Overview
Permission Mongo includes pre-configured Prometheus alerting rules that monitor critical system conditions. Alerts are defined in monitoring/alerts.yml and evaluated by Prometheus every 15 seconds.
Alert Rules
All alerting rules are organized in the permission-mongo-alerts group.
HighErrorRate
Severity: Critical
Condition: Error rate > 5% over 5 minutes
Duration: 5 minutes
- alert : HighErrorRate
expr : |
(
sum(rate(http_requests_total{status=~"5.."}[5m]))
/
sum(rate(http_requests_total[5m]))
) > 0.05
for : 5m
labels :
severity : critical
annotations :
summary : "High HTTP error rate detected"
description : "Error rate is {{ $value | humanizePercentage }} over the last 5 minutes"
Trigger Condition: More than 5% of requests return 5xx status codes
Response Actions:
Check application logs for errors
Verify database connectivity
Review recent deployments
Check infrastructure health
HighLatency
Severity: Warning
Condition: P95 latency > 500ms
Duration: 5 minutes
- alert : HighLatency
expr : |
histogram_quantile(0.95, sum(rate(http_request_duration_seconds_bucket[5m])) by (le))
> 0.5
for : 5m
labels :
severity : warning
annotations :
summary : "High request latency detected"
description : "95th percentile latency is {{ $value }}s"

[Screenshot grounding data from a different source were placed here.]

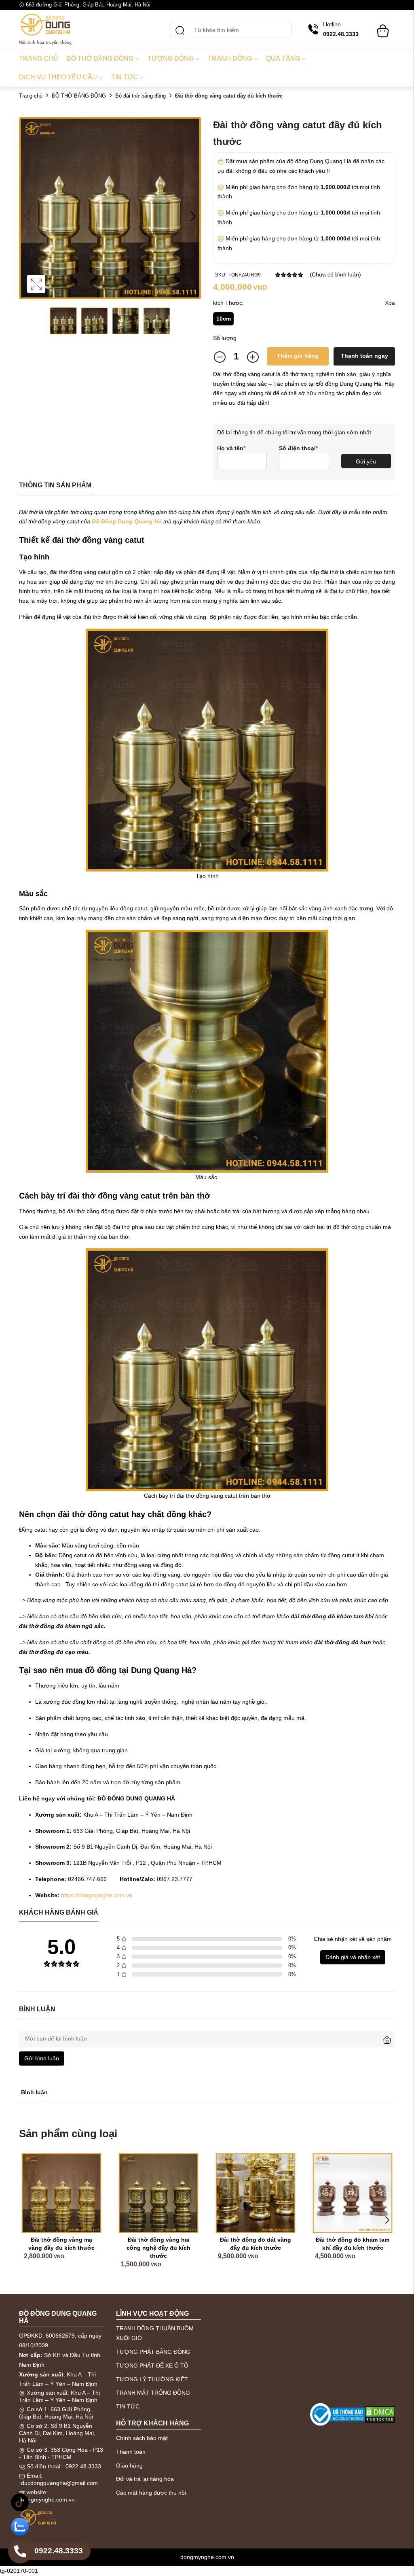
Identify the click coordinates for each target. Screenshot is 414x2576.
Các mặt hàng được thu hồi (151, 2492)
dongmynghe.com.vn (48, 2499)
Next (193, 216)
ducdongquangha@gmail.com (59, 2483)
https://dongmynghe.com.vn (96, 1895)
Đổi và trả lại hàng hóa (145, 2479)
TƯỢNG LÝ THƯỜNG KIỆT (152, 2379)
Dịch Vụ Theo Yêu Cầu (58, 77)
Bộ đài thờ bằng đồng (140, 96)
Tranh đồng (230, 58)
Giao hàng (129, 2465)
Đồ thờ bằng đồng (99, 58)
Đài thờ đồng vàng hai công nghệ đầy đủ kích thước (150, 2247)
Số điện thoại (298, 448)
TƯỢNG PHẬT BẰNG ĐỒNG (153, 2352)
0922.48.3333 (83, 2466)
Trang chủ (38, 58)
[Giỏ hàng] (383, 27)
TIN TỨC (127, 2406)
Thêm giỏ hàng (298, 356)
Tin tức (124, 77)
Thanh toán (131, 2451)
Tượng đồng (171, 58)
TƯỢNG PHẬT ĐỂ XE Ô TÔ (152, 2365)
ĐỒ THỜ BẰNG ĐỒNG (79, 96)
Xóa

Trigger Condition: 95th percentile latency exceeds 500ms
Response Actions:
Investigate slow database queries
Check cache hit rate
Review RBAC policy complexity
Examine resource utilization
ServiceDown
Severity: Critical
Condition: Target unreachable
Duration: 1 minute
- alert : ServiceDown
expr : up{job="permission-mongo"} == 0 or up{job="permission-mongo-local"} == 0
for : 1m
labels :
severity : critical
annotations :
summary : "Permission Mongo service is down"

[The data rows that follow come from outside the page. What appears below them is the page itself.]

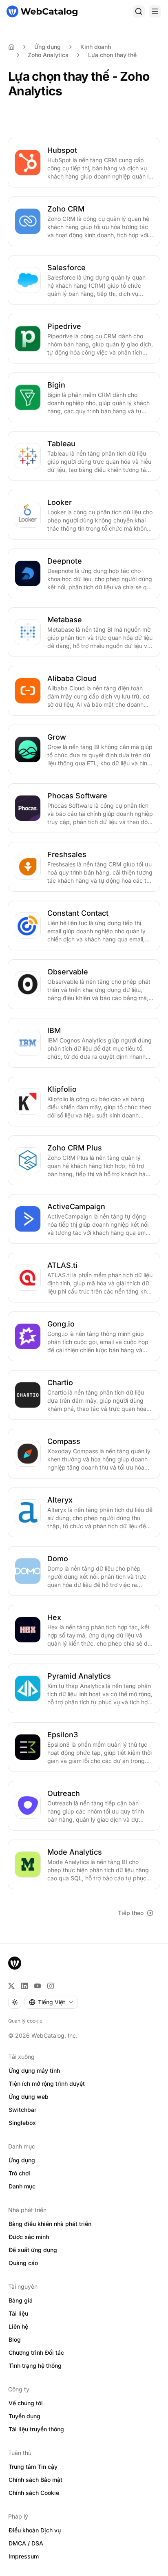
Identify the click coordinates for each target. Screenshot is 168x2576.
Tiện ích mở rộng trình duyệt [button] (47, 2083)
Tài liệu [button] (18, 2313)
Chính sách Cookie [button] (34, 2492)
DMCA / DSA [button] (26, 2543)
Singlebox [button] (22, 2122)
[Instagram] (50, 1986)
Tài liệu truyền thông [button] (36, 2429)
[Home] (11, 47)
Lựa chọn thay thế (112, 54)
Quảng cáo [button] (23, 2262)
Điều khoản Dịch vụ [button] (35, 2530)
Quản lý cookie (25, 2021)
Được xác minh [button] (29, 2236)
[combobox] (51, 2002)
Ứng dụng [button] (22, 2160)
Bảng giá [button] (21, 2300)
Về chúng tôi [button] (26, 2403)
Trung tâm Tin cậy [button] (33, 2466)
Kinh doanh (95, 46)
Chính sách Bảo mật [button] (35, 2479)
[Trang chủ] (42, 11)
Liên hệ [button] (18, 2326)
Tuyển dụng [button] (24, 2416)
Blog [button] (15, 2339)
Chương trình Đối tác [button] (36, 2352)
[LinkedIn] (24, 1986)
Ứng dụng (47, 46)
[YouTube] (37, 1986)
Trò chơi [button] (19, 2173)
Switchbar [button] (22, 2109)
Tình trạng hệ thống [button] (35, 2365)
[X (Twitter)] (11, 1986)
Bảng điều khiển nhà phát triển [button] (50, 2223)
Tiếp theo (131, 1912)
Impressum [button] (24, 2556)
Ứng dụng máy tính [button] (34, 2070)
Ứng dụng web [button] (29, 2096)
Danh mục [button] (22, 2186)
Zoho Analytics (48, 54)
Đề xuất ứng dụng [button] (33, 2249)
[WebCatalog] (14, 1963)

description : "The service has been unreachable for more than 1 minute"
Trigger Condition: Prometheus cannot scrape metrics endpoint
Response Actions:
Verify service is running: docker ps or systemctl status
Check application logs
Verify network connectivity
Check port availability (8080)
HighGoroutineCount
Severity: Warning
Condition: Goroutines > 10,000
Duration: 5 minutes
- alert : HighGoroutineCount
expr : goroutines_count > 10000
for : 5m
labels :
severity : warning
annotations :
summary : "High goroutine count"
description : "Goroutine count is {{ $value }}"
Trigger Condition: More than 10,000 active goroutines
Response Actions:
Investigate potential goroutine leaks
Review recent code changes
Check for blocked operations
Consider restarting the service
Persistently high goroutine counts indicate a goroutine leak that will eventually cause memory exhaustion.
MongoDBErrors
Severity: Warning
Condition: Error rate > 1/second
Duration: 5 minutes
- alert : MongoDBErrors
expr : rate(mongodb_errors_total[5m]) > 1
for : 5m
labels :
severity : warning
annotations :
summary : "MongoDB errors detected"
description : "MongoDB error rate is {{ $value }}/s"

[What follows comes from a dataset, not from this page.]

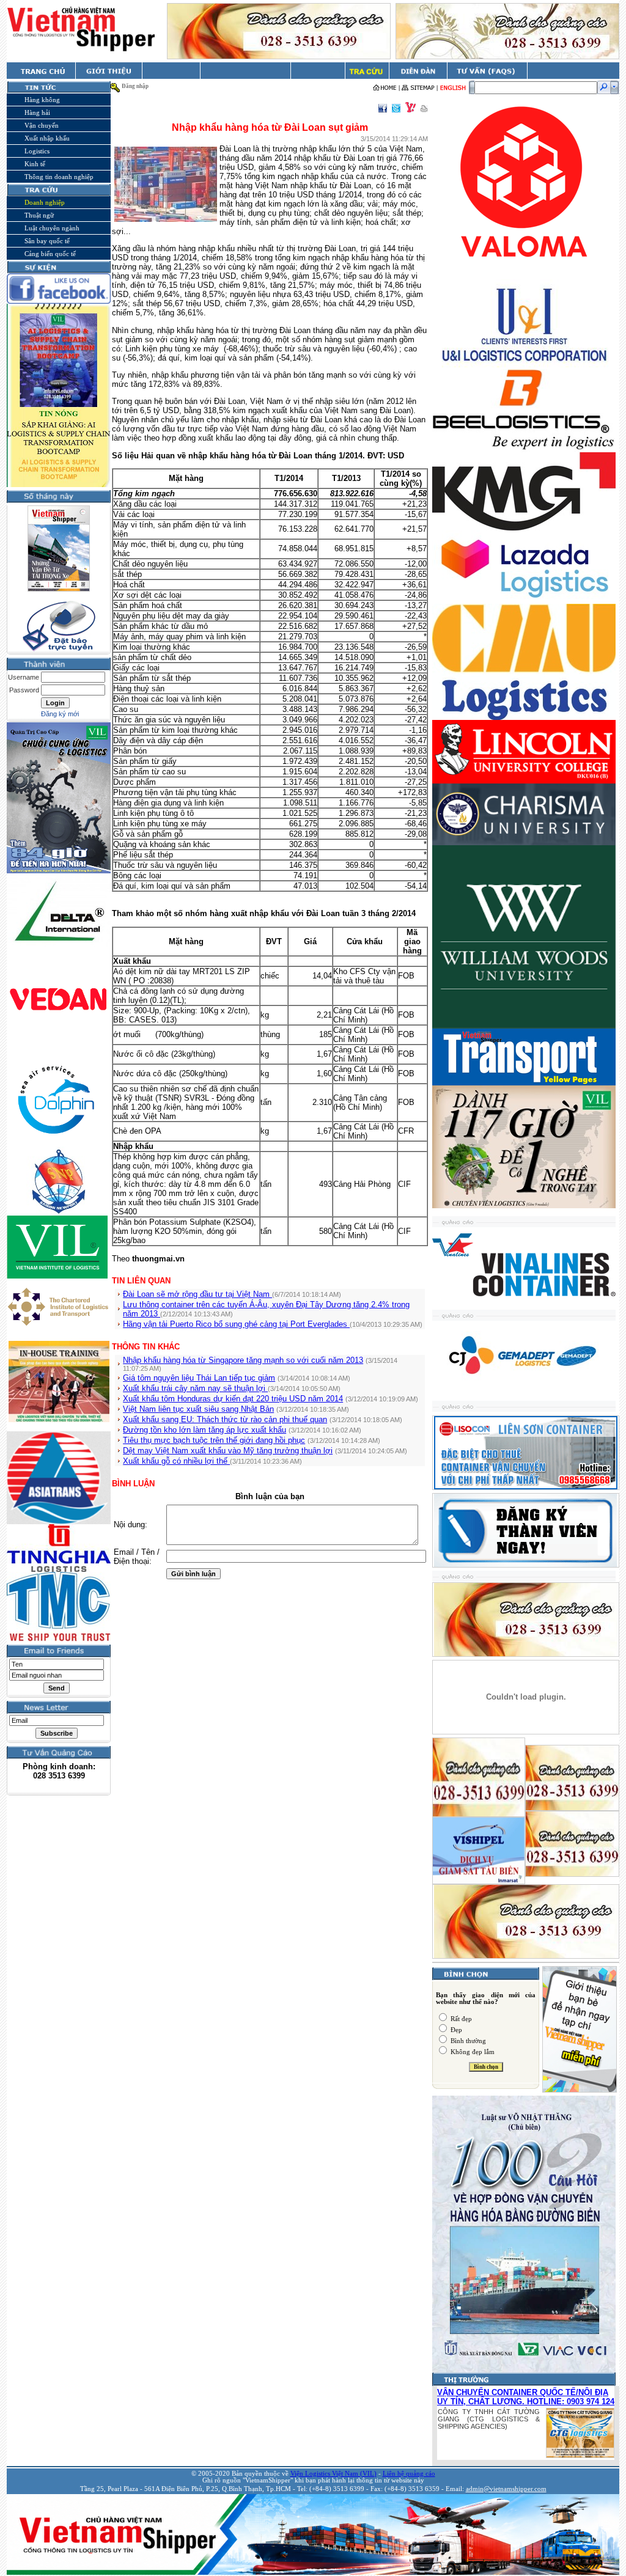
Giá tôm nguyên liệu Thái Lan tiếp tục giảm (199, 1377)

Trigger Condition: More than 1 MongoDB error per second
Response Actions:
Check MongoDB logs
Verify database connectivity
Check disk space on MongoDB server
Review query patterns
MongoDBHighLatency
Severity: Warning
Condition: P95 latency > 100ms
Duration: 5 minutes
- alert : MongoDBHighLatency
expr : |
histogram_quantile(0.95, sum(rate(mongodb_operation_duration_seconds_bucket[5m])) by (le, operation))
> 0.1
for : 5m
labels :
severity : warning
annotations :
summary : "High MongoDB latency"
description : "95th percentile MongoDB latency is {{ $value }}s"
Trigger Condition: 95th percentile database operation latency exceeds 100ms
Response Actions:
Check MongoDB server resources (CPU, memory, disk I/O)
Review slow query logs
Verify indexes are present
Check for long-running operations
LowCacheHitRate
Severity: Warning
Condition: Hit rate < 50%
Duration: 10 minutes
- alert : LowCacheHitRate
expr : |
(
sum(rate(cache_hits_total[5m]))
/
(sum(rate(cache_hits_total[5m])) + sum(rate(cache_misses_total[5m])))
) < 0.5
for : 10m
labels :
severity : warning
annotations :
summary : "Low cache hit rate"
description : "Cache hit rate is {{ $value | humanizePercentage }}"
Trigger Condition: Cache hit rate below 50%
Response Actions:
Review cache TTL settings
Check cache memory limits
Verify cache eviction policies
Consider increasing cache size
AuditQueueBacklog
Severity: Warning
Condition: Queue size > 900
Duration: 5 minutes
- alert : AuditQueueBacklog
expr : audit_queue_size > 900
for : 5m
labels :
severity : warning
annotations :
summary : "Audit log queue backlog"
description : "Audit queue size is {{ $value }}, approaching capacity"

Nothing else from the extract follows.